The finding is likely to fuel to the already bitter political fight over taxing the rich, with President Obama and the Democrats calling for higher taxes on the wealthy to reduce the deficit and fund spending. Mitt Romney and the GOP advocate lower marginal tax rates for top earners, saying they fuel investment and job creation. (Read more: Who Does QE Help Most?)
The CRS study looked at tax rates and economic growth since 1945. The top tax rate in 1945 was above 90 percent, and fell to 70 percent in the 1960s and to a low of 28 percent in 1986.
The top current rate is 35 percent. The tax rate for capital gains was 25 percent in the 1940s and 1950s, then went up to 35 percent in the 1970s, before coming down to 15 percent today — the lowest rate in more than 65 years.
Lowering these rates for the wealthy, the study found, isn't aligned with significant improvement in any of the areas it examined.
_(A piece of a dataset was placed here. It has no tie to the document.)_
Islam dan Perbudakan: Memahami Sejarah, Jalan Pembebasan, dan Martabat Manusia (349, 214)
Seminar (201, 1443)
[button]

Pushing tax rates down had a "negligible effect" on private saving, and while it does note a relationship between investing and capital gains rates, the correlations “are not statistically significant,” the study says.
“Top tax rates,” it concludes, “do not necessarily have a demonstrably significant relationship with investment.”
The study said that lower marginal rates have a “slight positive effect” on productivity while lower capital gains rates have a “slight negative association” with productivity. But, again, neither effect was considered statistically significant.